Social Organisation and Changing Beliefs in the Neolithic Transition in Southwest Asia: Evidence from the Funerary Domain

Professor Christopher Knüsel 

Under the auspices of a CBRL (Council for British Research in the Levant) Senior Research Fellowship (2013) (, this project considers the cosmological links between the early Neolithic Levant and central Anatolia. Recent bioarchaeological research makes in-roads into the biological changes that attest to the adoption of agriculture, specifically those linked to dental wear from the use grinding stones in food preparation, supported by isotopic evidence attesting to the consumption of terrestrial plants, but they do not explicitly address change in social organisation and belief/cosmology that is of utmost concern to archaeologists. In this area of enquiry, much attention focuses on the interpretation of human crania, some plastered, and secondary manipulation of human remains in Southwest Asia.
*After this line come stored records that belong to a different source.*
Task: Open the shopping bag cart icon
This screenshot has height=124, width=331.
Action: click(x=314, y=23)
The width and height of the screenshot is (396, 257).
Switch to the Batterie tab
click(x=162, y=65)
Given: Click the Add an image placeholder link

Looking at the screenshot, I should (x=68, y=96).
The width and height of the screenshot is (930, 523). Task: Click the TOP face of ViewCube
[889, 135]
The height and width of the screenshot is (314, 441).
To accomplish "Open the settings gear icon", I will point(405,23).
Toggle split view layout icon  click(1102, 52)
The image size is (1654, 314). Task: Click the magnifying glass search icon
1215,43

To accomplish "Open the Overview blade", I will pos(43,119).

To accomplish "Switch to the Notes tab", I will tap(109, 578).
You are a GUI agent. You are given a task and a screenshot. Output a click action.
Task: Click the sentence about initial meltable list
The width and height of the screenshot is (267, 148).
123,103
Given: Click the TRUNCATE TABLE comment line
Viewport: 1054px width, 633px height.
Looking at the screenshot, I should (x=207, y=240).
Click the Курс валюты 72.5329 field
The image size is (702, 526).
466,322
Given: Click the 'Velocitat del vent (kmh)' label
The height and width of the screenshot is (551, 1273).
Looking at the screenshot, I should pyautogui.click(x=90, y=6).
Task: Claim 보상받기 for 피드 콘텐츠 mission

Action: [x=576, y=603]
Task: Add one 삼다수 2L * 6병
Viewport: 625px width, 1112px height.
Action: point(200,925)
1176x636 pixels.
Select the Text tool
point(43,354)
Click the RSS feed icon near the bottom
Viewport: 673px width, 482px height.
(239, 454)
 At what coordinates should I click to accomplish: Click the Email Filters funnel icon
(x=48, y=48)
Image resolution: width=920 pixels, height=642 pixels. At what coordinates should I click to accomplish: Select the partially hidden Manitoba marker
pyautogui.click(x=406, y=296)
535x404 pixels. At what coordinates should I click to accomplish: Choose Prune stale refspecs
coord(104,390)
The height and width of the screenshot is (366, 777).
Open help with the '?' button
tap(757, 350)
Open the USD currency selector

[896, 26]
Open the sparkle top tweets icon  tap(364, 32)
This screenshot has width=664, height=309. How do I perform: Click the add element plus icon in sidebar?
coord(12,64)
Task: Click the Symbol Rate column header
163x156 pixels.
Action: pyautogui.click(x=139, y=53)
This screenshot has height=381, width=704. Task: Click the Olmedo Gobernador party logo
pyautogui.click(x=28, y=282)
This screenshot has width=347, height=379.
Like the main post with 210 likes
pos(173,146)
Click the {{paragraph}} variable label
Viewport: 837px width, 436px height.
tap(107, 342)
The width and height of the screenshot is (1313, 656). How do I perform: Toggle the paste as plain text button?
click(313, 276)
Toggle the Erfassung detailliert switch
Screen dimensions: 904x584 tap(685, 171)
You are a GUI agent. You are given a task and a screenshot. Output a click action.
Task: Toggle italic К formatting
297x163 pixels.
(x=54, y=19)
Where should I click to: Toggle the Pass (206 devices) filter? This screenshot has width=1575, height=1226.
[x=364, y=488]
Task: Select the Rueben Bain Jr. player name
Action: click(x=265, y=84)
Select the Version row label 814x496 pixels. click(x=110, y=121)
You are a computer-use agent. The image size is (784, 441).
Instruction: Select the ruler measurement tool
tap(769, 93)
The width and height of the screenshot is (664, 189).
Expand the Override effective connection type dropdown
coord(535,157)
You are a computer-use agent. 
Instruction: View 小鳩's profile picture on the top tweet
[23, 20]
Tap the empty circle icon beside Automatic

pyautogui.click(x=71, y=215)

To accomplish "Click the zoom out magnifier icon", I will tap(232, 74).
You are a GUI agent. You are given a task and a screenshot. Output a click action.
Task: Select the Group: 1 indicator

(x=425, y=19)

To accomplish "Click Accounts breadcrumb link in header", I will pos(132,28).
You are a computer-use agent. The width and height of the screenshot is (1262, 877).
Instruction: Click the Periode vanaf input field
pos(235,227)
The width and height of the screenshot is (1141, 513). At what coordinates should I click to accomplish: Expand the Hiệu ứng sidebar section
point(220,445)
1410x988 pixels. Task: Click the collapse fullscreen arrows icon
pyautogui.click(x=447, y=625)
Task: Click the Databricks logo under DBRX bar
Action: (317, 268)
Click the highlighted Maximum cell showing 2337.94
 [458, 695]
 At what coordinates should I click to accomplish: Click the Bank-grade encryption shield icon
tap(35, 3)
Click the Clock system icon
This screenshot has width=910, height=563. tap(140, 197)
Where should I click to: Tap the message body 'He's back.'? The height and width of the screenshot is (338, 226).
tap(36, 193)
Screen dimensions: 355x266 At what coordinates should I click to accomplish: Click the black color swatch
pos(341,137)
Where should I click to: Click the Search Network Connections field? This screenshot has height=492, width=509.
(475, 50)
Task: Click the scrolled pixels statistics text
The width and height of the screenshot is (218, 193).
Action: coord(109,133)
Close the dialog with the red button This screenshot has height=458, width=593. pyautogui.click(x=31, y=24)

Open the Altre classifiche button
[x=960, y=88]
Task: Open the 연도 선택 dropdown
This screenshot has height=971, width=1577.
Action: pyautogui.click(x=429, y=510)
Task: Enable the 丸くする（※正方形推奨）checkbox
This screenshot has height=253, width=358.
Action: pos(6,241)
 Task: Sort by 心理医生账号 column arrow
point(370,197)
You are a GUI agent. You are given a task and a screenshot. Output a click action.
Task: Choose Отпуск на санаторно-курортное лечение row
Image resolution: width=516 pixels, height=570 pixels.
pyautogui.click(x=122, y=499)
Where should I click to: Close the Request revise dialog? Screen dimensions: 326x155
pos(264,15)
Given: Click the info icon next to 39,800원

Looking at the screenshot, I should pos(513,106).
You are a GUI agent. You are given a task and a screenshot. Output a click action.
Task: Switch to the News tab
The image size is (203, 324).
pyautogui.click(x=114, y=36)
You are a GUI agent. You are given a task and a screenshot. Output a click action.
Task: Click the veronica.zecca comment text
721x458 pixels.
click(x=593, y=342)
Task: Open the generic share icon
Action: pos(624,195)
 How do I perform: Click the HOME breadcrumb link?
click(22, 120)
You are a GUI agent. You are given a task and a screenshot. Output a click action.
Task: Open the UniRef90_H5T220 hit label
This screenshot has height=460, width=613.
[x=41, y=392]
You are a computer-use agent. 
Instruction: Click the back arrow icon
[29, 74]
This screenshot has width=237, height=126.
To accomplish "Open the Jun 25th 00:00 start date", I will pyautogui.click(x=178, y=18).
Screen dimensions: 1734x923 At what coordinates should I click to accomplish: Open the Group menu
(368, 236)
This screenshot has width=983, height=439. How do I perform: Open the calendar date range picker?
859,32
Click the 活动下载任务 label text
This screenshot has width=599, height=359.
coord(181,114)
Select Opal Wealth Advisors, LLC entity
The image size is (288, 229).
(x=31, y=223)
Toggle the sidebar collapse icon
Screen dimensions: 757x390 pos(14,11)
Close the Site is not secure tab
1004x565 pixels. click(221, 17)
The purpose of this project is to: 1) to assess the published evidence for nature of funerary treatment of the dead through the construction of a database of excavated material dating from the Epipalaeolithic to the early pottery Neolithic in the Levant and Anatolia; 2) to review the dating evidence of these remains; 3) to collate the published biological information of the deceased in order to address the evidence for the advent and development of social differentiation in this region, and 4) to ascertain the location of excavated remains, especially those east of the River Jordan. Concentrating initially on evidence from Jordan, this is intended to form the basis of a diachronic synthesis and assessment of burials and human remains from the Epipalaeolithic through the Pre-Pottery Neolithic A and B of the Levant and contemporary periods in Syria and Anatolia.